Japanese mobile crane manufacturers Tadano and Kato have both issued forecasts for the current financial year to 31 March 1998 which seem to confirm troubles in the Japanese economy.

Tadano has downgraded its forecast sales revenue from ¥140bn to ¥137bn ($1.09bn), compared with actual sales of ¥145bn last year. Forecasted net profits are downgraded from ¥3.9bn to ¥3.35bn ($26.6m), compared with actual profits of ¥4.15bn last year.

Kato is forecasting sales down marginally from last year’s ¥71.55bn to ¥71.50bn ($568m) and net profits repeating last year’s ¥680m ($5.5m). This is in spite of an improved start to the year.

The forecasts were made on the back of midterm results which showed Tadano making net profits of ¥1.56bn on sales of ¥52.79bn (¥1.67bn on ¥51.28bn last year), and Kato making an improved ¥336m after tax on sales of ¥35.43bn (¥305m on ¥33.30bn sales for last year’s first half).

Though they depend predominantly on their domestic market for the bulk of their earnings, both Kato and Tadano are pushing harder for growth in Europe now that the exchange rates are more favourable.
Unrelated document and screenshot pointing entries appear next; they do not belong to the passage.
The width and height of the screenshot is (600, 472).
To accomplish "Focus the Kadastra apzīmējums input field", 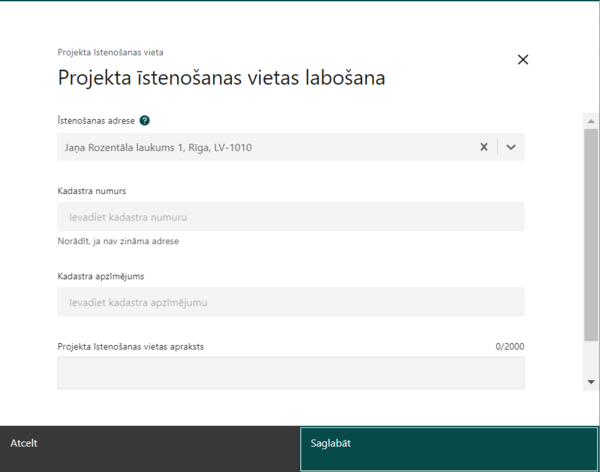I will coord(291,302).
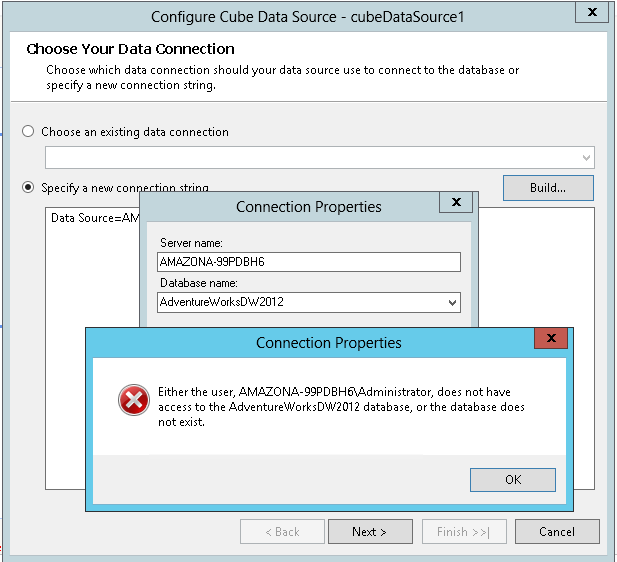Viewport: 617px width, 562px height.
Task: Click the Finish >>| wizard button
Action: tap(464, 532)
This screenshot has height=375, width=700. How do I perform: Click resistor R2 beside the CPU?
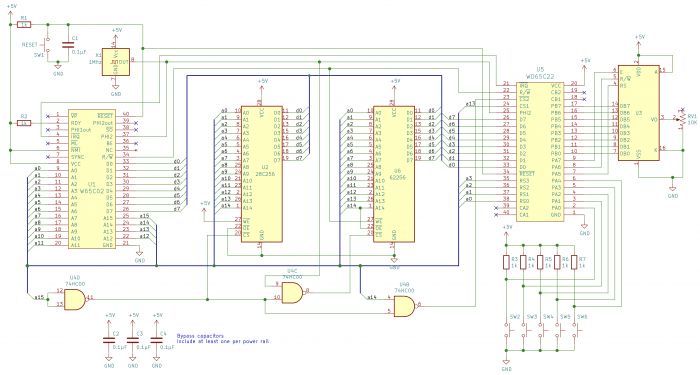pos(25,123)
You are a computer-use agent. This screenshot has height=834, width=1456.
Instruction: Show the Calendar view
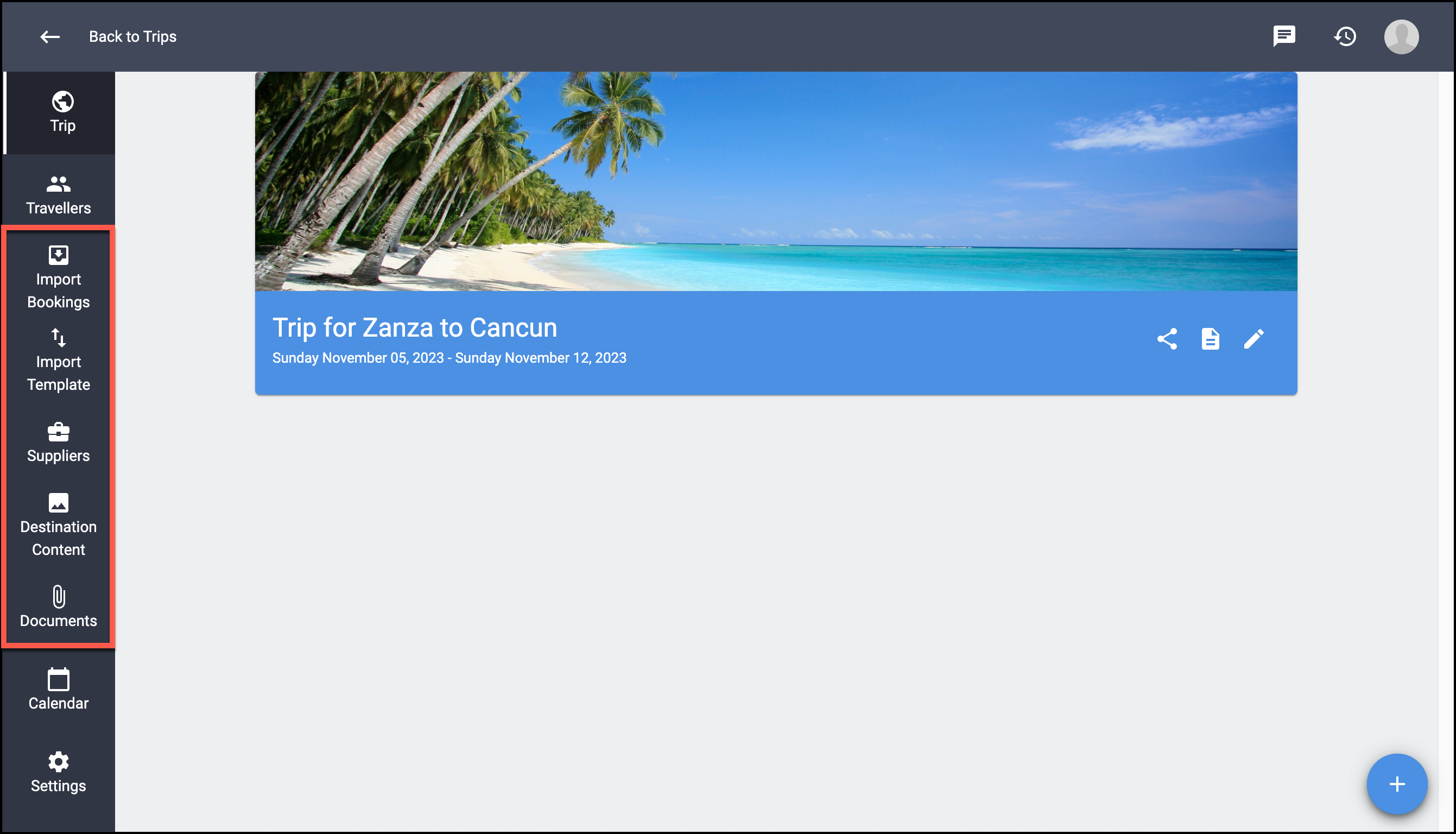(x=59, y=690)
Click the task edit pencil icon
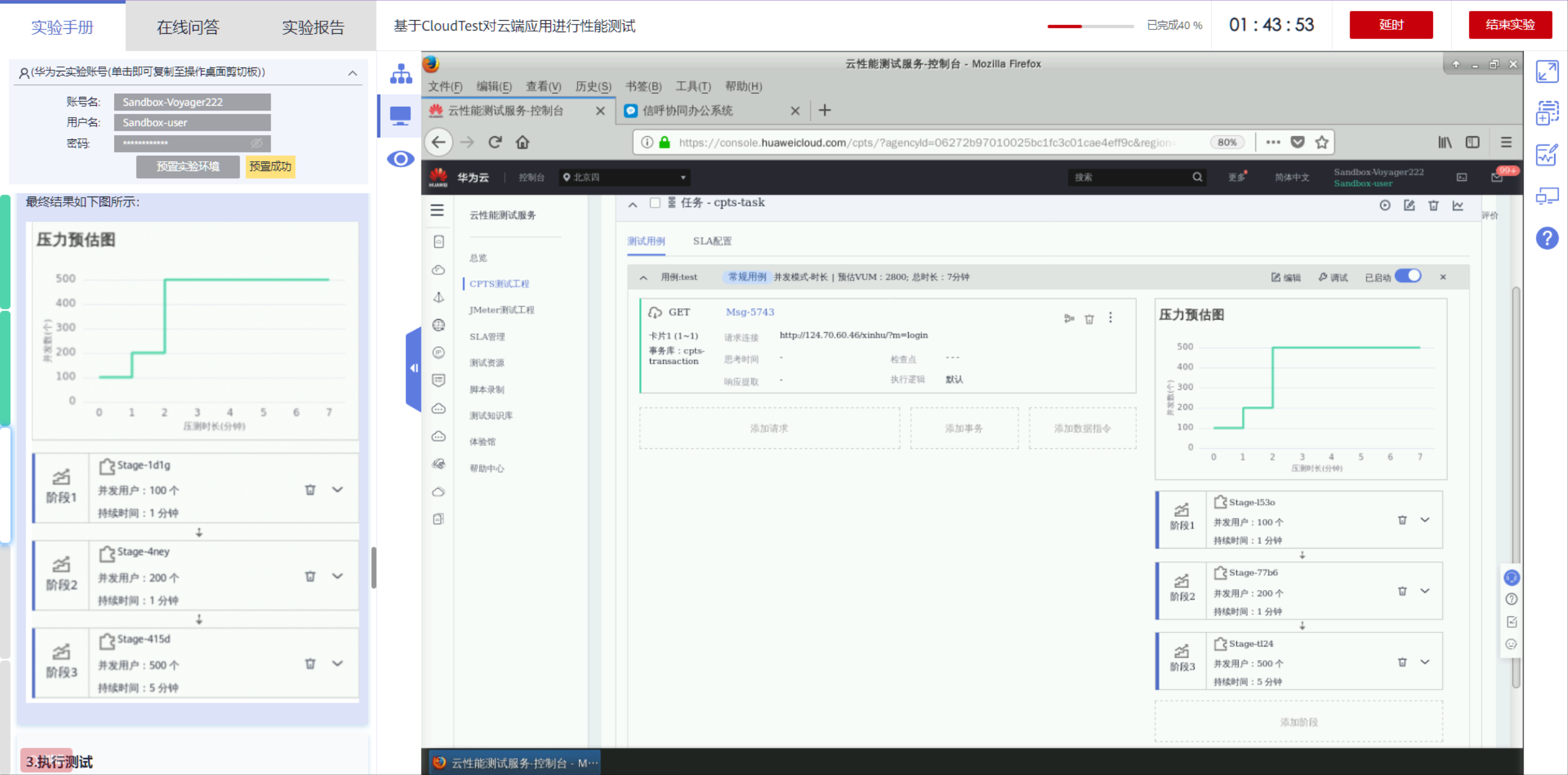 pyautogui.click(x=1408, y=205)
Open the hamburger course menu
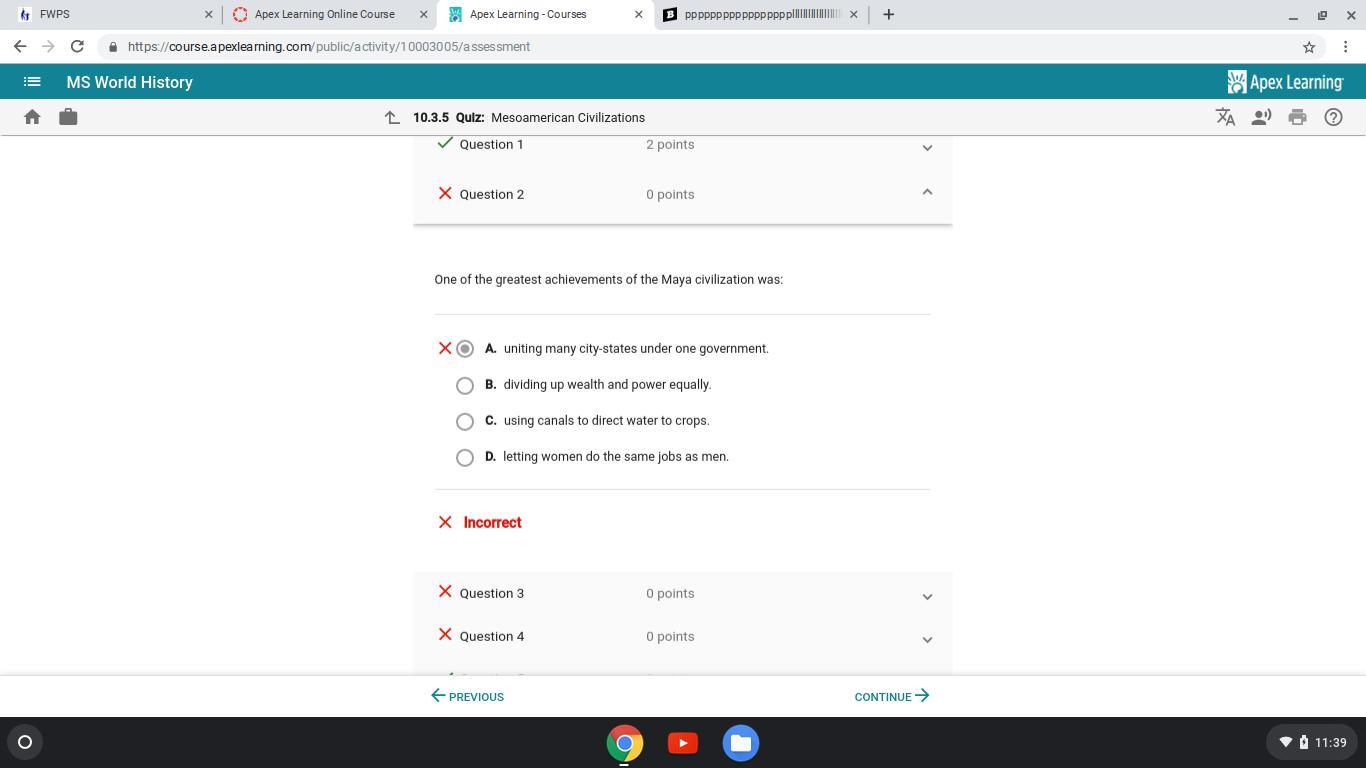 coord(32,82)
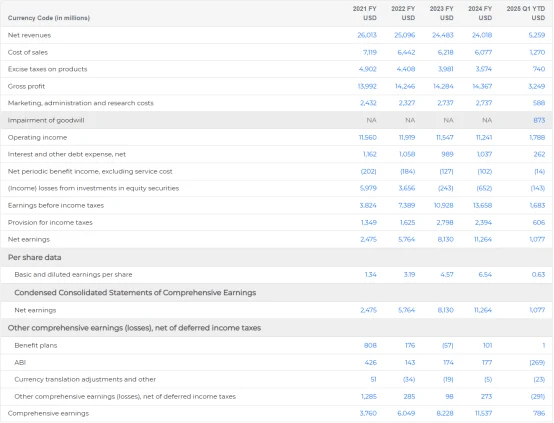Open the 2021 FY ABI value 426

(370, 363)
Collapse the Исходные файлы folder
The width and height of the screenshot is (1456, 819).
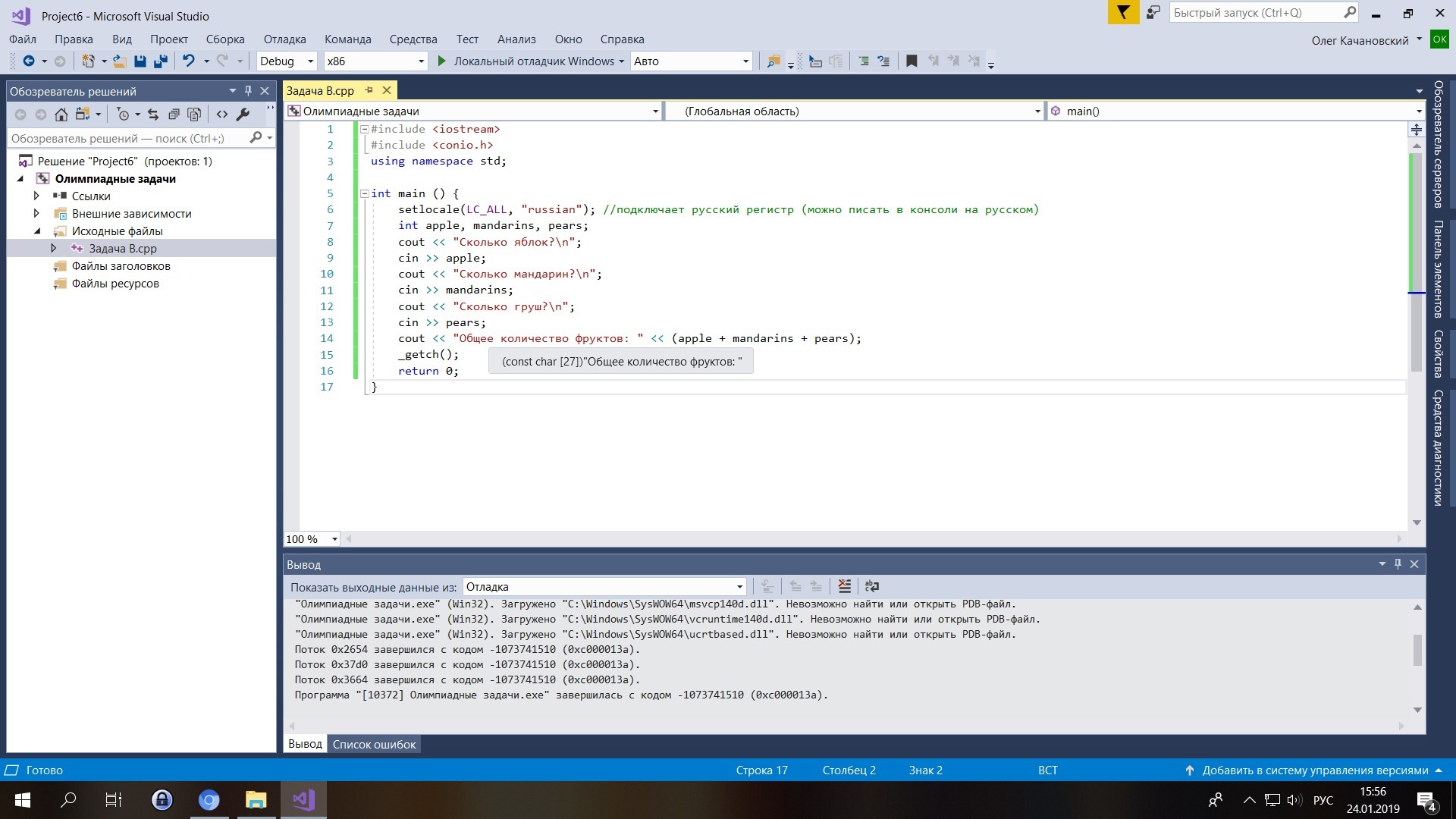point(37,231)
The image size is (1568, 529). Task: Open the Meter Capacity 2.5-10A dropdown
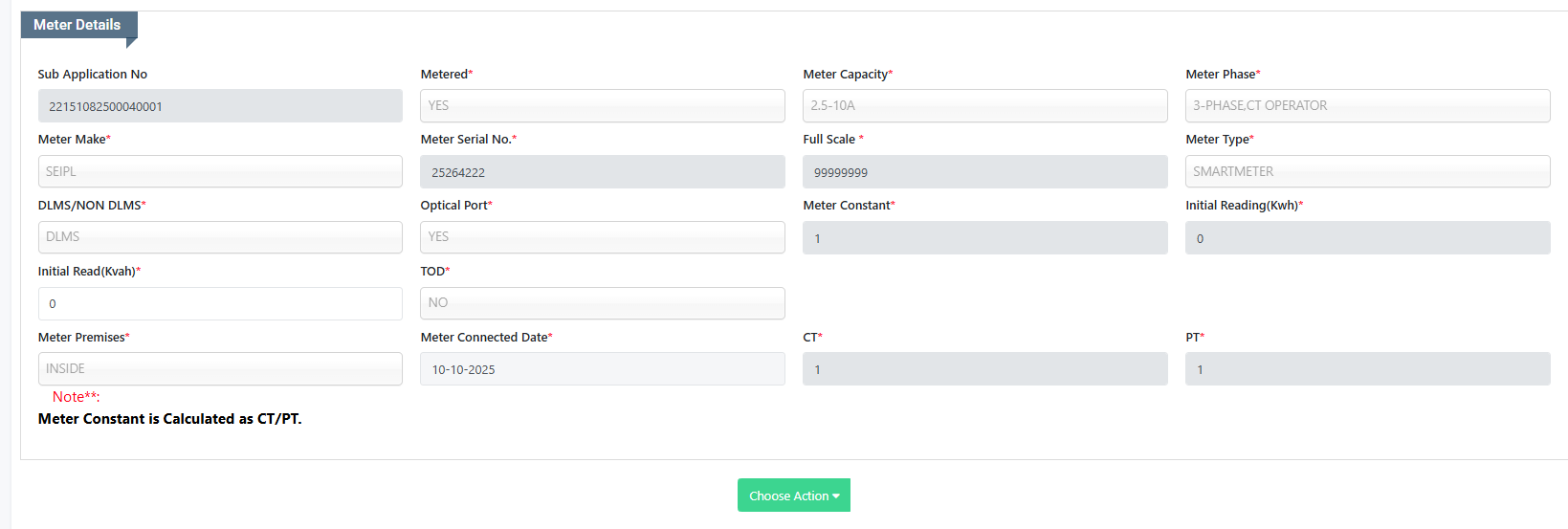[x=984, y=106]
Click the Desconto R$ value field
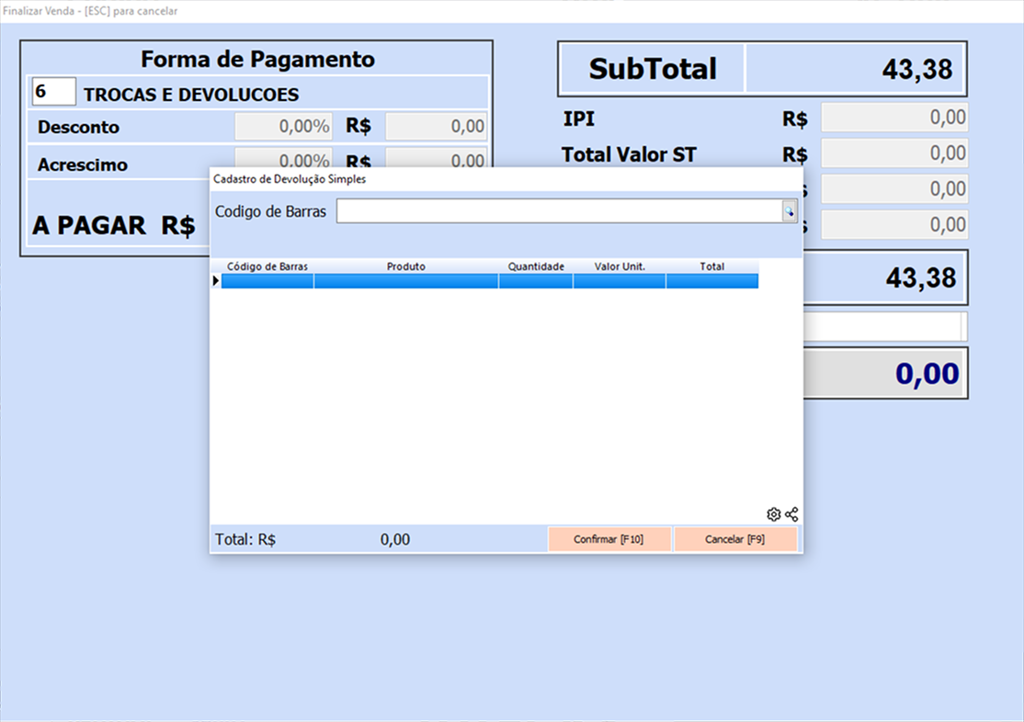Screen dimensions: 1024x722 click(436, 127)
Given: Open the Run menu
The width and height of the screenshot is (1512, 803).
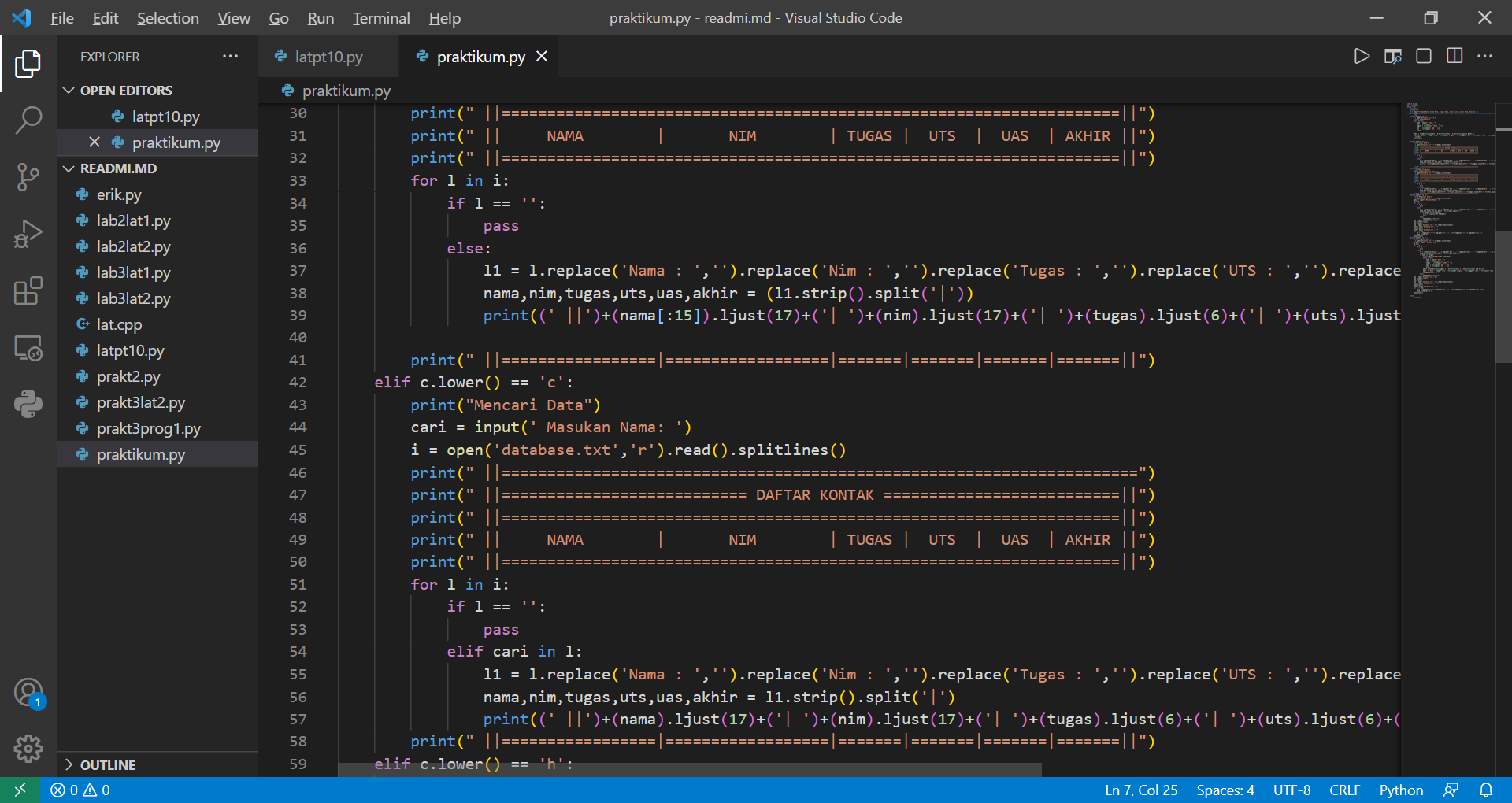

Tadano has reportedly been using aggressive pricing to raise market share, while Kato has recently launched into the European market its CR250, a success story at home (see Streetfighter Two p30).

But in spite of the currency turmoil, which has seen some Asian companies rein back or postpone major capital investment, Kobelco announced in November that it was investing ¥650m ($5.3m) on refurbishing its Okubo construction machiney plant in Akashi.

The work is due for completion in the spring and productivity is anticipated to rise 30% as a result, the company reckons.

Improvements include welding robots for boom manufacturing, a fourth machining centre for crawler crane body manufacturing, and a system of light indicators designed to help find a required part on a packed warehouse shelf, replacing the current automated warehouse system.